By the second supplementary law of quadratic reciprocity,$\biggl(\dfrac 2p\biggr)=1$ if and only if $p\equiv \pm 1\mod 8$.

On the other hand, $\biggl(\dfrac 5p\biggr)=\biggl(\dfrac p5\biggr)=1\;$ if and only if $p\equiv \pm 1\mod 5$.

So you have to solve the systems of congruences: \begin{align*} \begin{cases} p\equiv \pm 1\mod8\\p\equiv\pm 1\mod 5 \end{cases}&& \begin{cases} p\equiv \pm3\mod8\\p\equiv\pm 2\mod 5 \end{cases} \end{align*}

This is done with the Chinese remainder theorem. I'll show for one, say $p\equiv 3\mod 8,\;p\equiv 2\mod 5$: start from the Bézout's relation $\:2\cdot 8-3\cdot 5=1$. The solutions are then $$p\equiv 3\cdot (2\cdot 8)-2\cdot(3\cdot 5)\equiv18\mod 40.$$ There is no prime number in this congruence class.

• could you briefly explain why $(5/p) = 1$ iff $p \equiv 1, -1$ mod $5$ ? Mar 4, 2020 at 0:46
• @mathmajor: This is simply because it is equal to $\bigl(\frac p5\bigr)$ (by quadratic reciprocity) and the only non-zero squares modulo $5$ are $1$ and $-1$. Mar 4, 2020 at 9:27

Let $p$ be an odd prime $\ne 5$.

Note that $(2/p)=1$ if and only if $p\equiv \pm 1\pmod{8}$, and $(5/p)=1$ if and only if $p\equiv \pm 1\pmod{5}$. The first is a standard fact that has probably been proved in your book/course.
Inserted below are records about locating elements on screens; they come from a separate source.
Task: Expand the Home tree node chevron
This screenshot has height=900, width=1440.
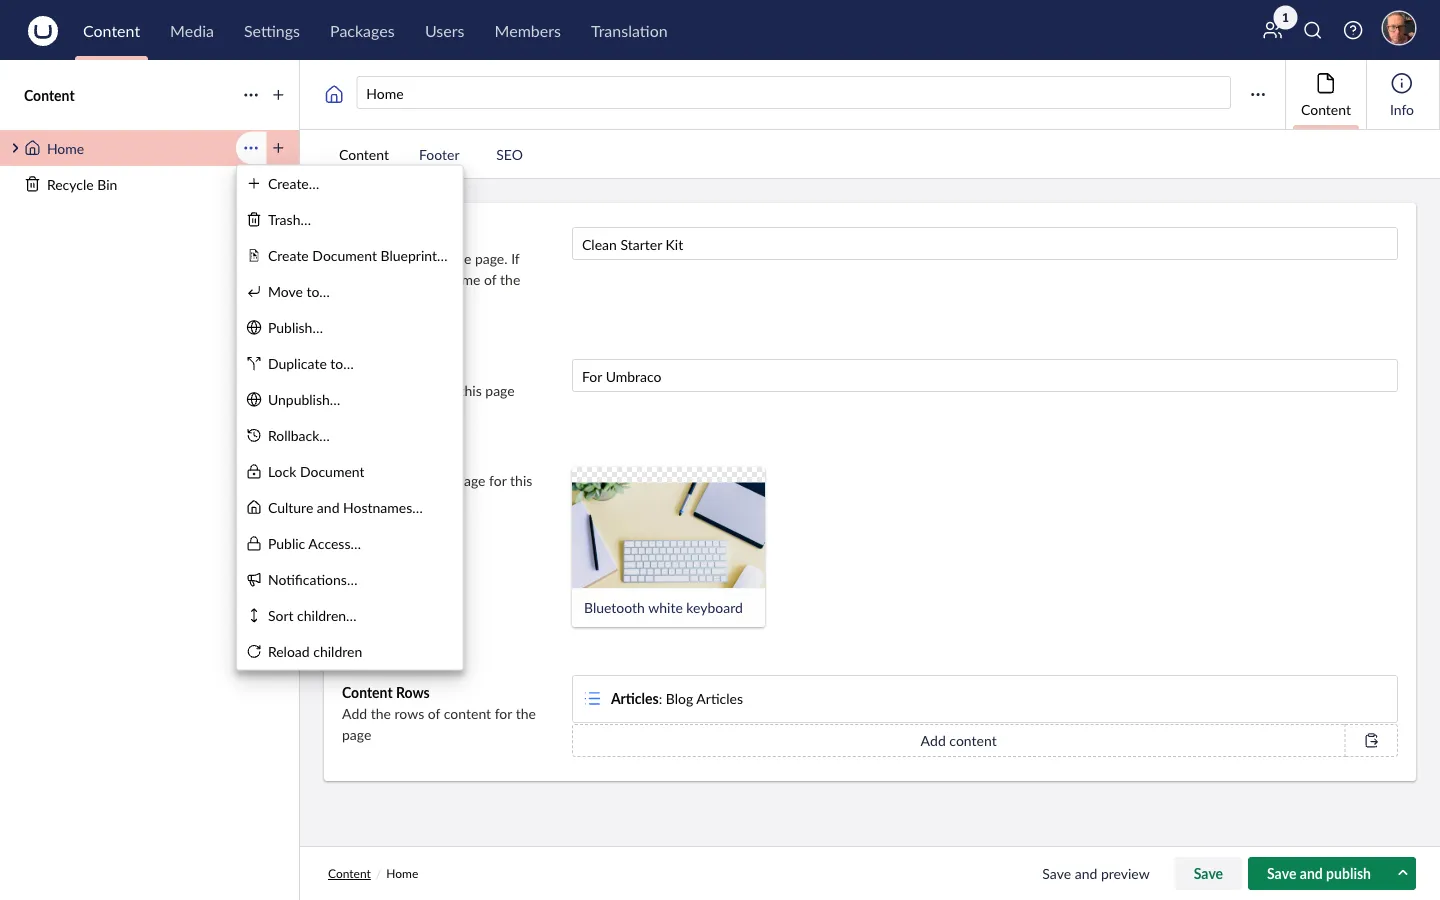Action: point(15,148)
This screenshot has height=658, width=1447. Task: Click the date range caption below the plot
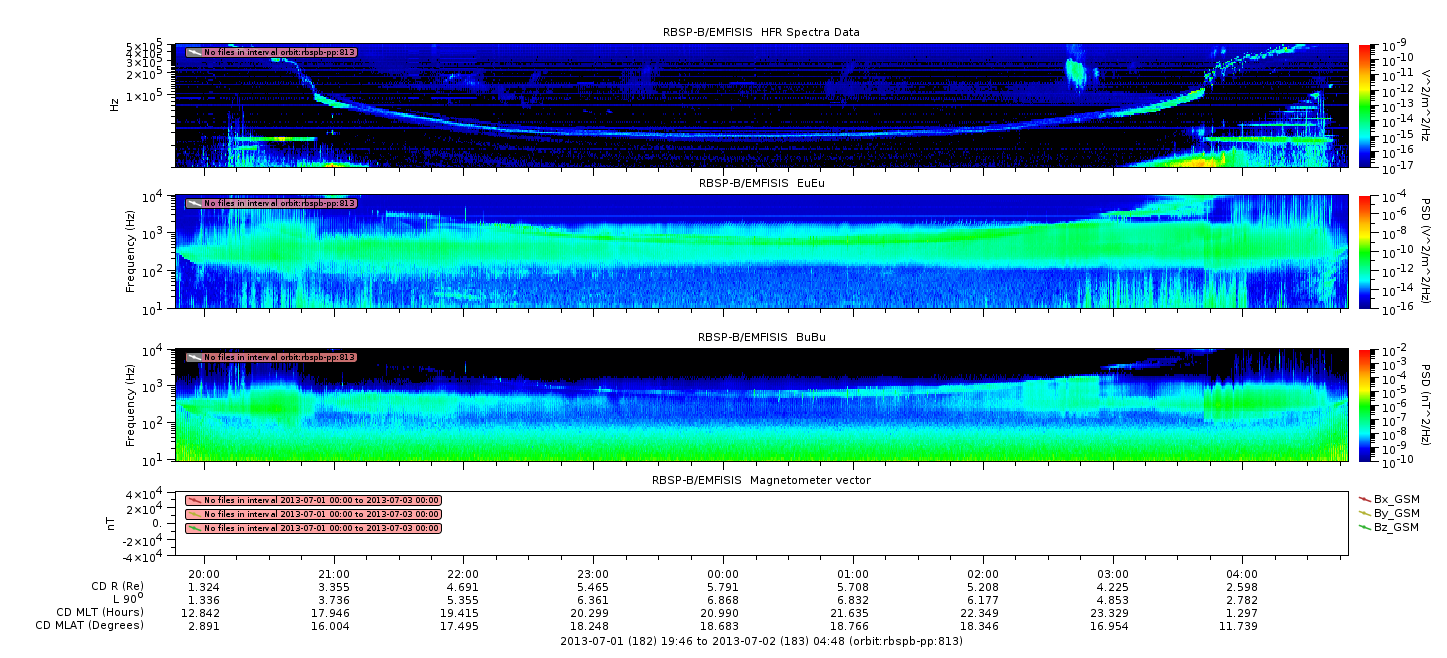point(761,641)
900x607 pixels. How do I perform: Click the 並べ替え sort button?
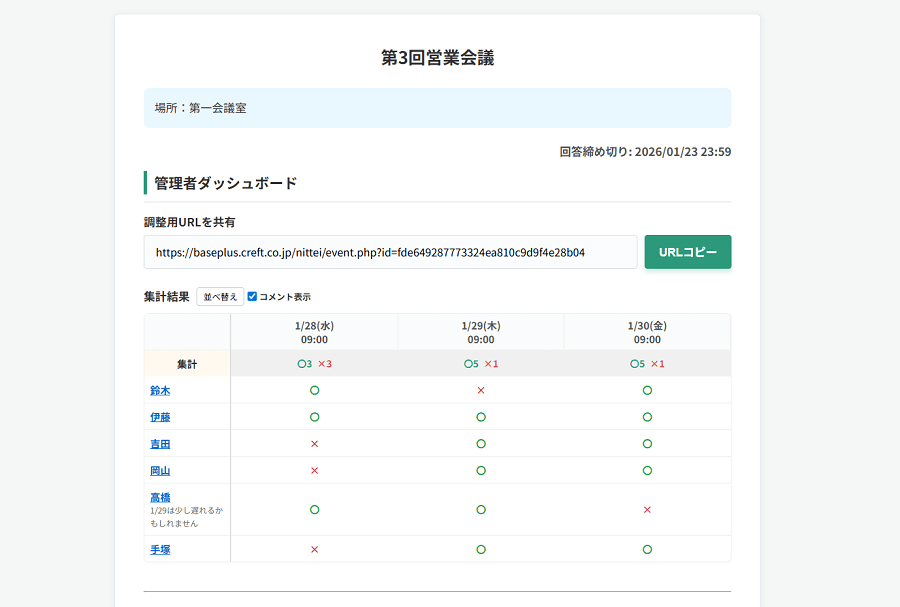point(220,297)
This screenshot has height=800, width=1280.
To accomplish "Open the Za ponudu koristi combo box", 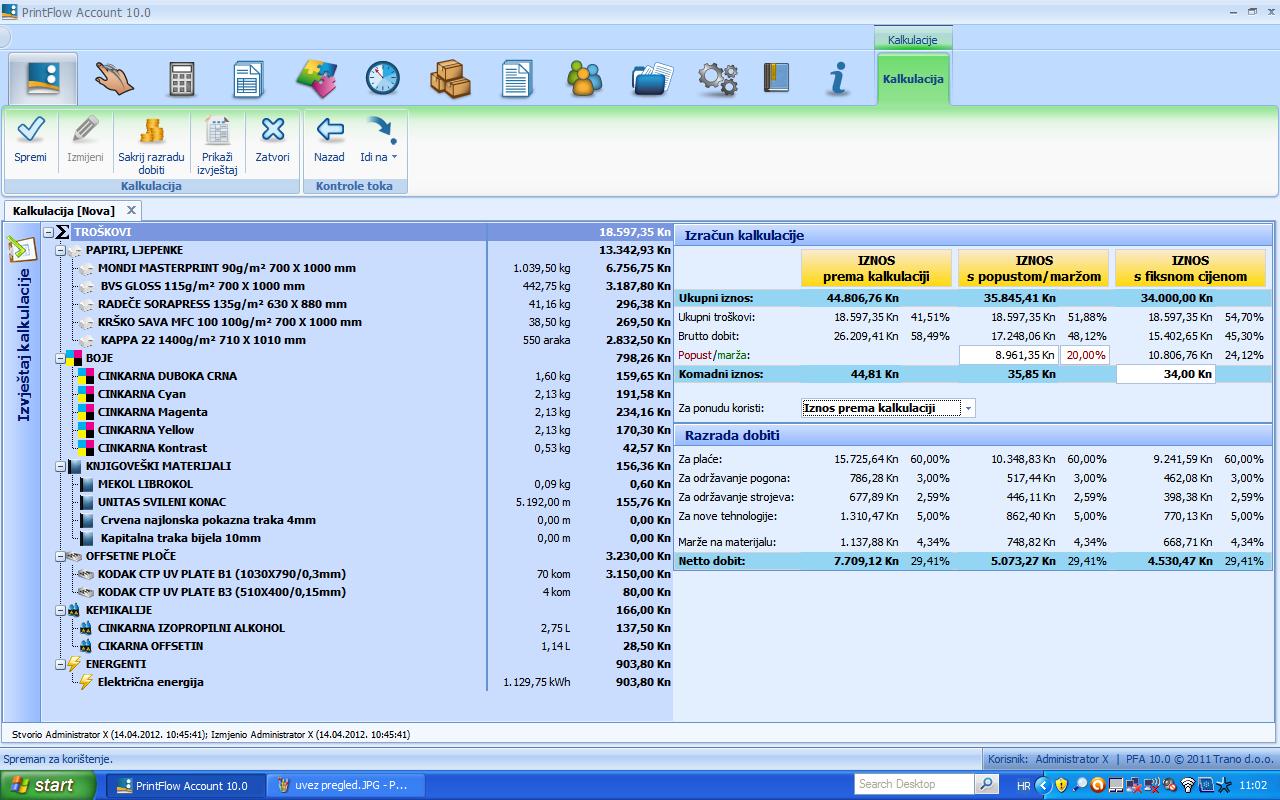I will [x=888, y=408].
The second can be proved using Quadratic Reciprocity.

So $(10/p)=1$ if $p\equiv \pm 1\pmod{8}$ and $p\equiv \pm 1\pmod{5}$.

But also $(10/p)=1$ if $(2/p)=-1$ and $(5/p)=-1$. This is the case if $p\equiv \pm 3\pmod{8}$ and $p\equiv \pm 3\pmod{5}$.

Our conditions can be "simplified" by expressing them modulo $40$. After some work, we find that the odd prime $p$ satisfies our conditions if and only if $p\equiv \pm 1\pmod{40}$, $\pm 3\pmod{40}$, $\pm 9\pmod{40}$, or $\pm 13\pmod{40}$.